++++ The records ++++

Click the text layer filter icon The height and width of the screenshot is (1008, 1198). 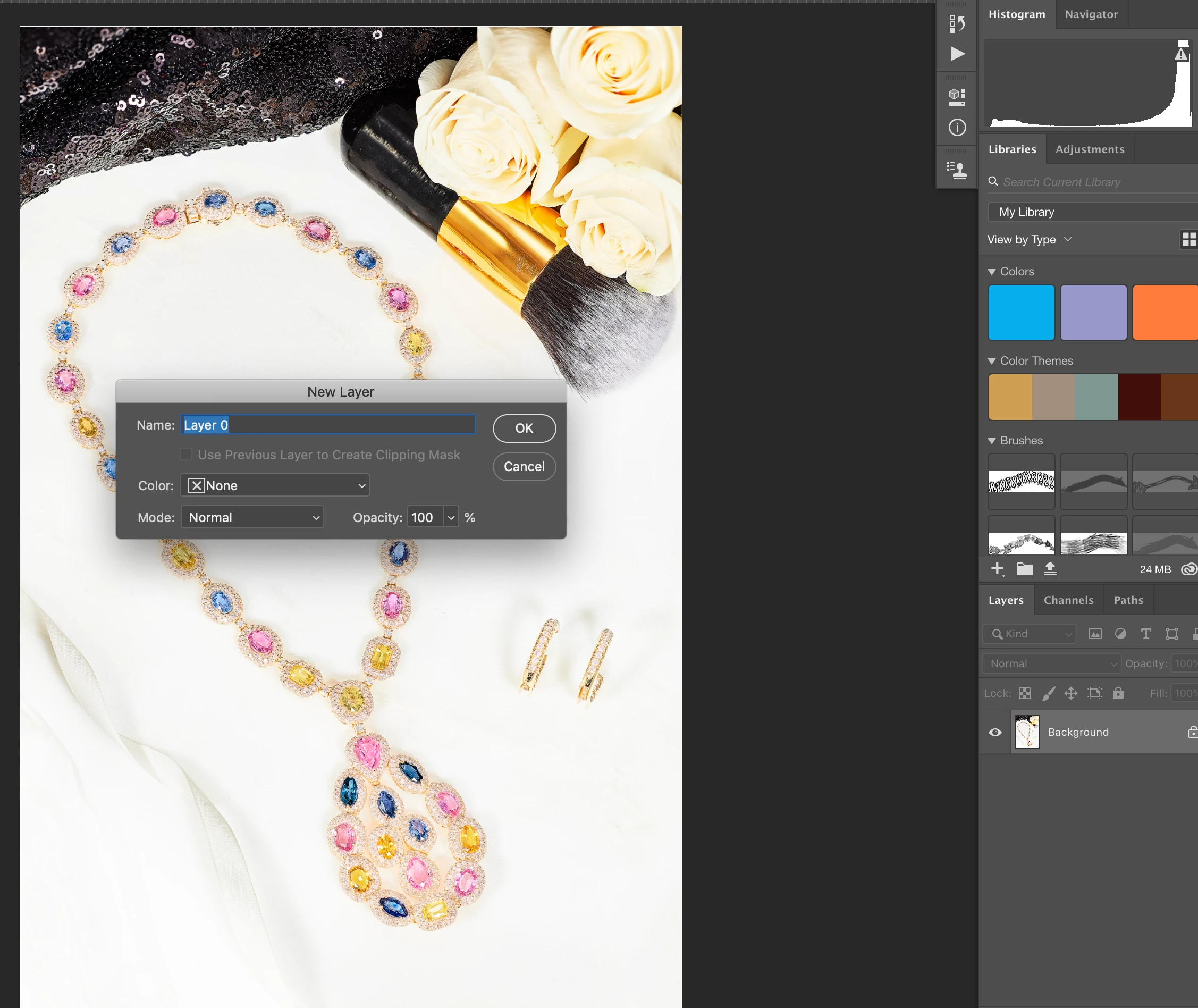click(1145, 634)
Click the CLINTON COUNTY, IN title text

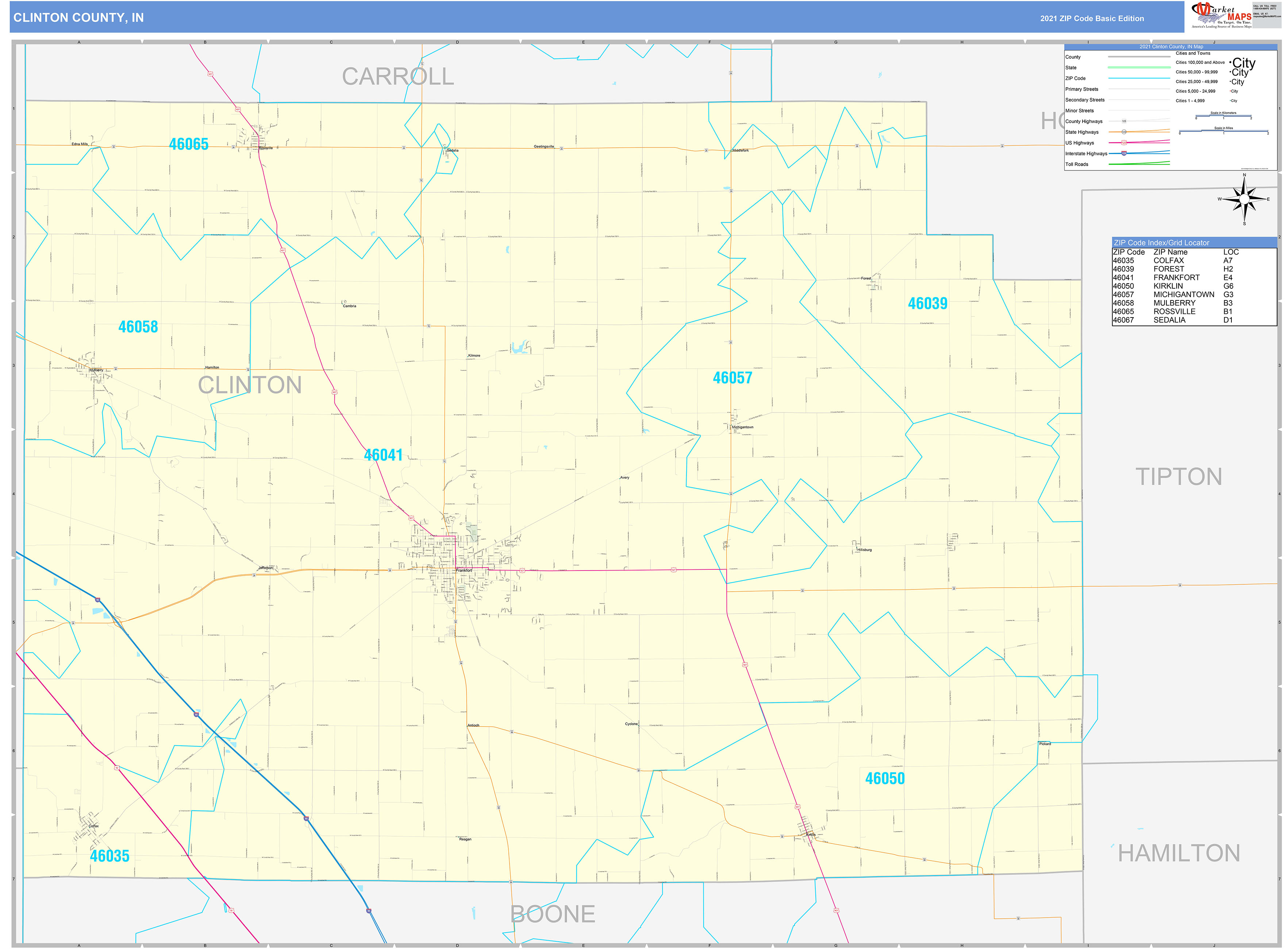79,18
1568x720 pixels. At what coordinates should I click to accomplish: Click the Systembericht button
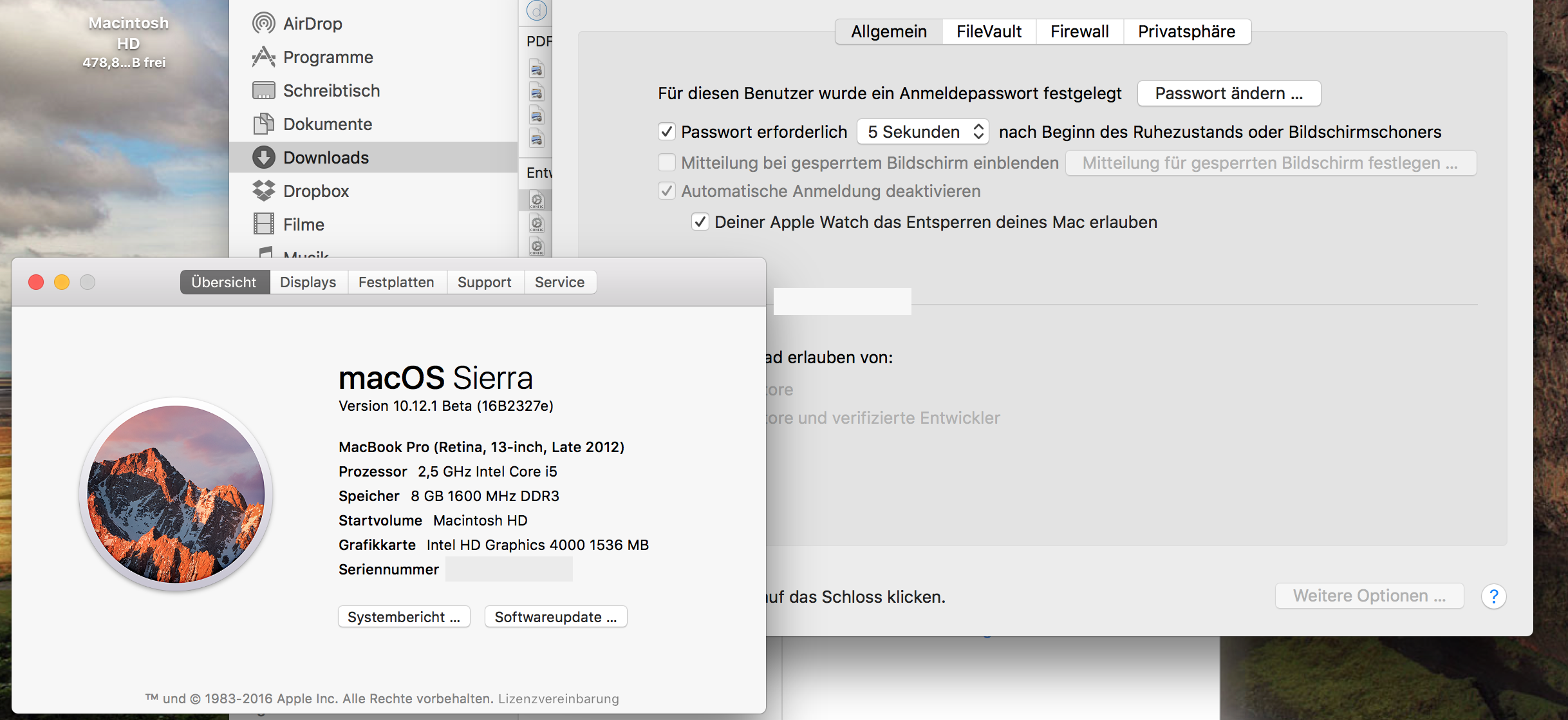(404, 617)
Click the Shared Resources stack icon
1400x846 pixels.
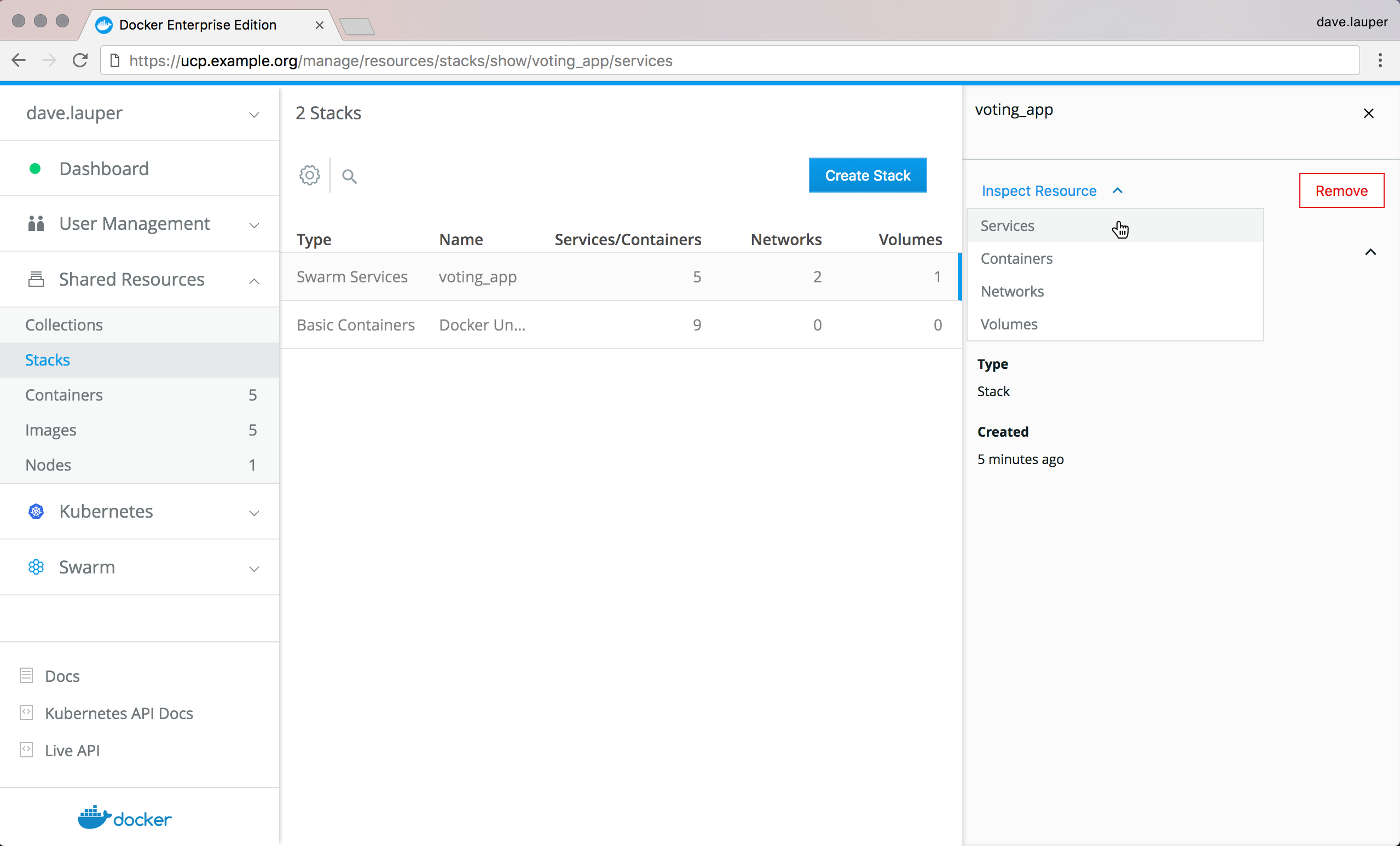(x=36, y=280)
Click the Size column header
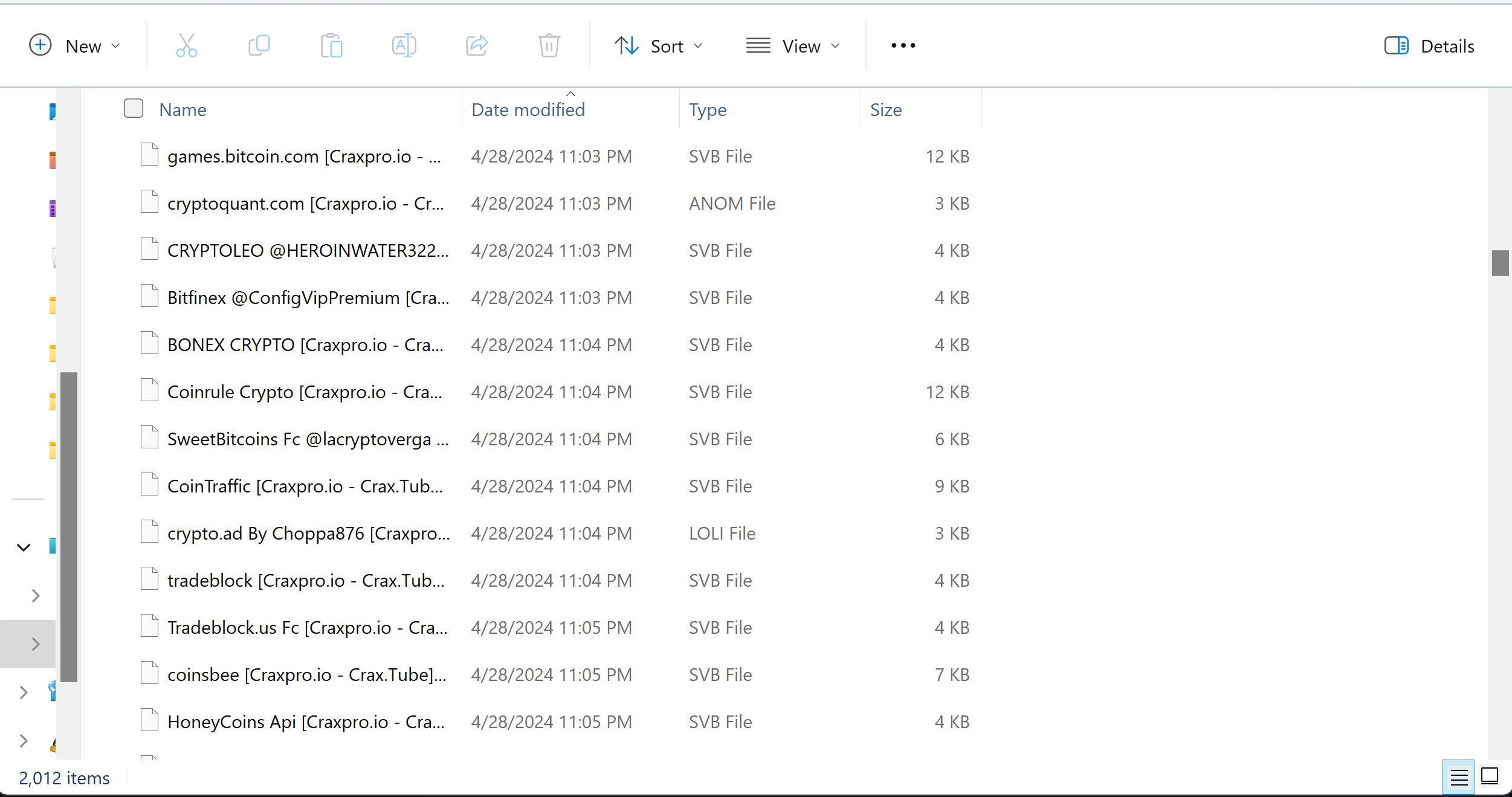Screen dimensions: 1512x797 (x=885, y=110)
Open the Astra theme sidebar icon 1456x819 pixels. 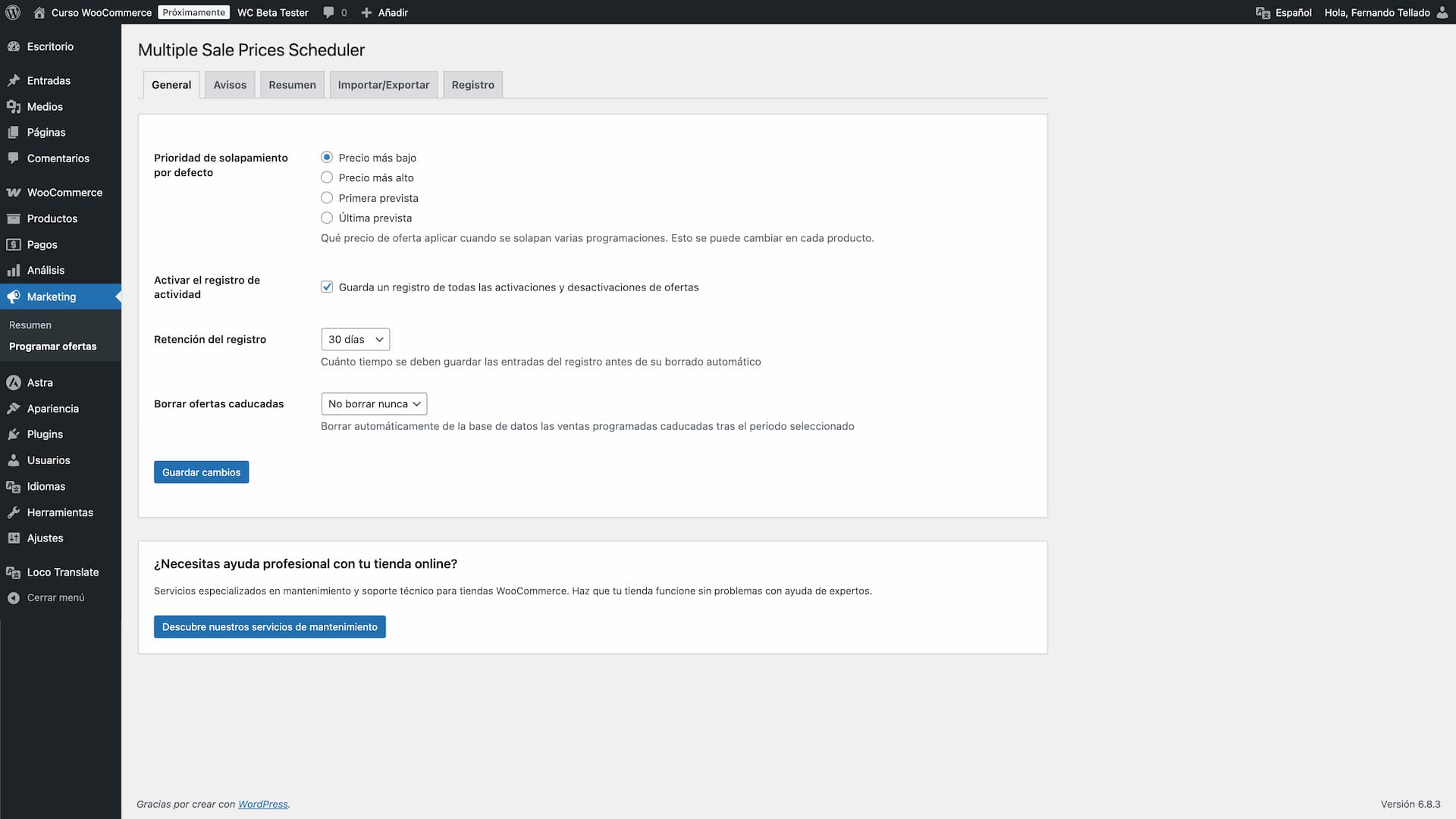(13, 382)
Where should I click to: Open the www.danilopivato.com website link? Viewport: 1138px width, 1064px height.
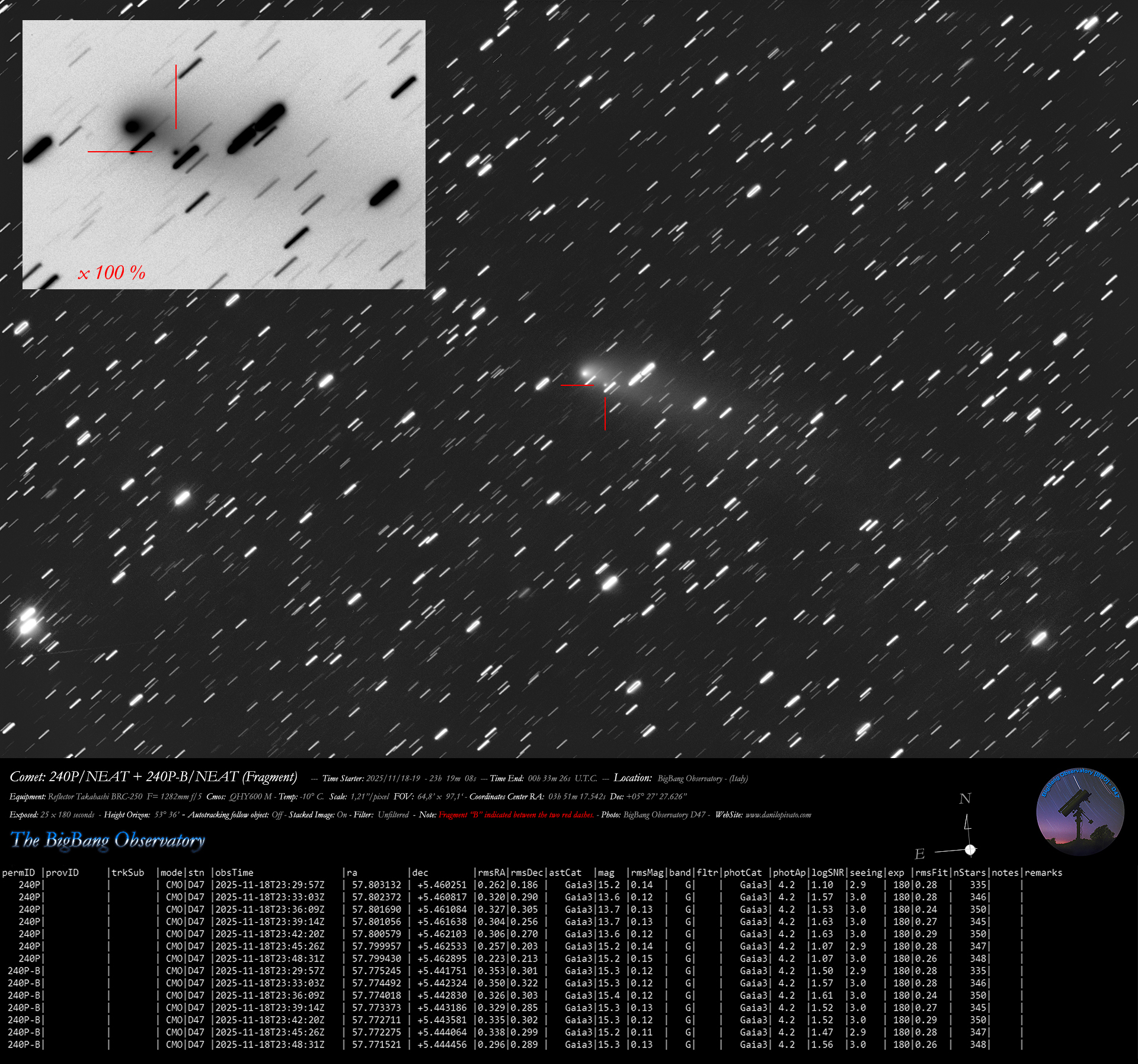[x=778, y=815]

++++

About this exercise
Please give an exact copy of the lines from the line containing "Where should I" through the end of the records above, pictures excluded.

Task answer
Where should I click to: Open the www.danilopivato.com website link? Viewport: 1138px width, 1064px height.
[x=778, y=815]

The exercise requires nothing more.